GenericPersistence is a small Haskell persistence layer for relational databases. The approach relies on GHC.Generics. The actual database access is provided by the HDBC library.

The functional goal of the persistence layer is to provide hassle-free RDBMS persistence for Haskell data types in Record notation (for simplicity I call these Entities).

It therefore provides means for inserting, updating, deleting and querying such entities into/from relational databases.

The main design goal is to minimize the boilerplate code required:

  • no manual instantiation of type classes
  • no implementation of encoders/decoders
  • no special naming convention for types and their attributes
  • no special types to define entities and attributes
  • no Template Haskell scaffolding of glue code

In an ideal world we would be able to take any POHO (Plain old Haskell Object) and persist it to any RDBMS without any additional effort.

Status

As of now there is full support for SQLite and PostgreSQL. Support for other databases will be implemented on demand.

new features in v0.6

  • Autoincrement flag for primary keys can now defined per Entity
  • insert now always returns the inserted entity (thus insertReturning was removed)
  • insertMany now also respects handling of primary keys

new features in v0.5

  • support for PostgreSQL
  • support RETURNING statement for insert
  • support for auto-incrementing primary keys
  • entitiesFromRows now available in GP api also
  • provide a simple quasi-qoter for defining sql queries
  • expose some HDBC functions in the GP API
  • explicit setting of transaction mode

Feature requests, feedback and pull requests are welcome!

Available on Hackage

https://hackage.haskell.org/package/generic-persistence

Add the following to your package.yaml file:

dependencies:
- generic-persistence

I would also recommend to add the setting language: GHC2021 to your package.yaml file:

language: GHC2021

This drastically reduces the amount of LANGUAGE extensions that need to be added to your source files.

Short demo

Here now follows a short demo that shows how the library looks and feels from the user's point of view.

{-# LANGUAGE DeriveAnyClass #-} -- allows automatic derivation from Entity type class

module Main (main) where

import           Database.GP          
import           Database.HDBC.Sqlite3 (connectSqlite3)
import           GHC.Generics

-- | An Entity data type with several fields, using record syntax.
data Person = Person
  { personID :: Int,
    name     :: String,
    age      :: Int,
    address  :: String
  }
  deriving (Generic, Entity, Show) -- deriving Entity allows us to use the GenericPersistence API


main :: IO ()
main = do
  -- connect to a database in auto commit mode
  conn <- connect AutoCommit <$> connectSqlite3 "sqlite.db"

  -- initialize Person table
  setupTableFor @Person SQLite conn

  alice <- insert conn Person {name = "Alice", age = 25, address = "Elmstreet 1"}
  print alice

  -- update a Person
  update conn alice {address = "Main Street 200"}

  -- select a Person by id
  -- The result type must be provided by the call site,
  -- as `selectById` has a polymorphic return type `IO (Maybe a)`.
  alice' <- selectById @Person conn (personID alice)
  print alice'

  -- select all Persons from a database. again, the result type must be provided.
  allPersons <- select @Person conn allEntries
  print allPersons

  -- select all Persons from a database, where age is smaller 30.
  allPersonsUnder30 <- select @Person conn (field "age" <. (30 :: Int))
  print allPersonsUnder30

  -- delete a Person from a database
  delete conn alice

  -- select all Persons from a database.
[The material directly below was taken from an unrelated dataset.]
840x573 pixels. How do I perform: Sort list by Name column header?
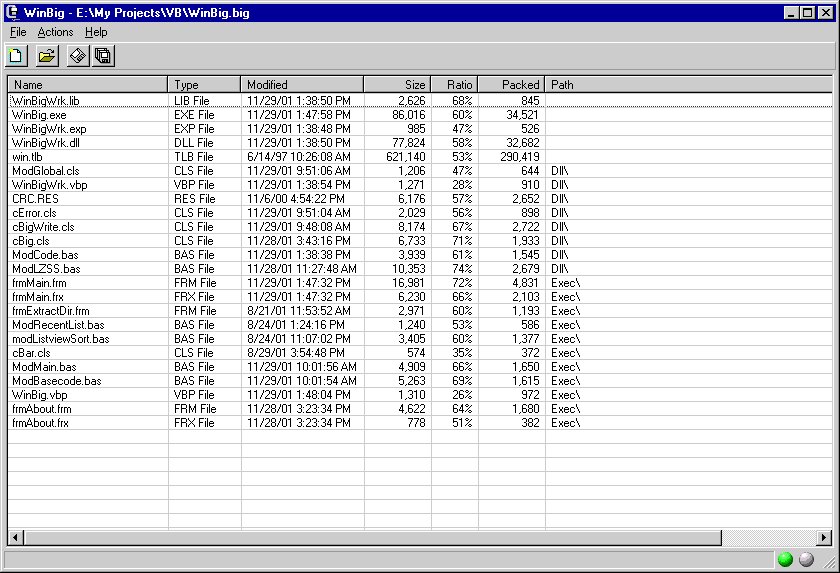coord(88,85)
Now it should be empty.
  allPersons' <- select @Person conn allEntries
  print allPersons'

  -- close connection
  disconnect conn

Deal with runtime exceptions or use total functions? Your choice!
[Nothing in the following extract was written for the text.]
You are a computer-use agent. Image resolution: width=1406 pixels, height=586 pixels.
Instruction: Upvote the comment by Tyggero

GenericPersistence provides two different APIs for accessing the database:

  • the default API (as shown in the above demo), which uses exceptions to signal errors
  • the safe API, which uses Either to signal errors

Exceptions in the default API

The default API is the easiest to use, but you will have to do exception handling to catch runtime errors. To use it you'll have to import the Database.GP module:

import Database.GP 

These are the exceptions that can be thrown:

data PersistenceException =
    EntityNotFound String
  | DuplicateInsert String
  | DatabaseError String
  | NoUniqueKey String
  deriving (Show, Eq, Exception)

The EntityNotFound exception is thrown when you try to select an entity by its primary key, but no entity with the given primary key exists in the database.

The DuplicateInsert exception is thrown when you try to insert an entity into the database, but an entity with the same primary key already exists in the database.

The DatabaseError exception is thrown when the database backend returns an error.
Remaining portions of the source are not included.